I don’t remember how long we were there before the big event. I remember a lot waiting, followed by pushing, a lot of hand squeezing, some screaming, and after all that, just before 7:30pm on July 6, 1995, Tyler was born. He was the most beautiful thing I had ever seen – ten finger, ten toes, and all of the necessary parts. I loved him the moment I saw him.

The hospital staff in the room were great at maintaining calm through the whole process. However, within a minute of Tyler’s birth, it was obvious from their behavior that something was wrong. They did their best to calm and reassure us, but the rapid change in their collective demeanor was a clear signal that Tyler wasn’t well. They whisked him out of the room and off to the small NICU, as I chased close behind. We had discussed ahead of time that I would stay with the baby at all times while we were at the hospital, but this wasn’t exactly how we’d planned it.

This was a whole new experience for me, so I really didn’t know what to expect. I assumed that maybe he needed some oxygen or fluids to help him along – after all, newborn babies are usually healthy, right? When I saw them hooking him up to an IV, an intubation tube, and a dozen other contraptions, I really began to worry. I really knew we were in trouble, though, when the nursing staff asked me to step out of the room for a bit.
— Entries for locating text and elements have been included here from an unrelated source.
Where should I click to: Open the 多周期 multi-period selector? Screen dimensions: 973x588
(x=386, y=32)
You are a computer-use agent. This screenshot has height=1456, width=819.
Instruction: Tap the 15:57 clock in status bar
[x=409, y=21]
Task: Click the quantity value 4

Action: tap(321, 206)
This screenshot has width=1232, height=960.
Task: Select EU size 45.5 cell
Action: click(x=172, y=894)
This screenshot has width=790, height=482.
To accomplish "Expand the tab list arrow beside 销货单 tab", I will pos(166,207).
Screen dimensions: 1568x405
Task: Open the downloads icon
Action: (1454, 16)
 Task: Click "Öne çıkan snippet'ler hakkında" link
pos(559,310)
During that time, I overheard a conversation between a doctor and another caregiver who didn’t realize I was in earshot, and I’ll never forget those words he said: “He’s a very sick little boy.” Oh my god.

Things happened very quickly after that. The doctor gathered us all back in the delivery room and told us that Tyler was in distress. It wasn’t clear what was wrong, but he was having trouble getting enough oxygen, and the local hospital wasn’t equipped to deal with a situation this critical. We learned that a helicopter was already en route from Oklahoma City to take him to the children’s hospital there, where they had a fully equipped NICU. We agreed to send him, and quickly planned that Tyler’s mom would stay in the hospital to stabilize while I went to Oklahoma City to be with him. Since the helicopter was not configured for non-caregiver passengers, I was left to find my own way to Oklahoma City, which I did in record time.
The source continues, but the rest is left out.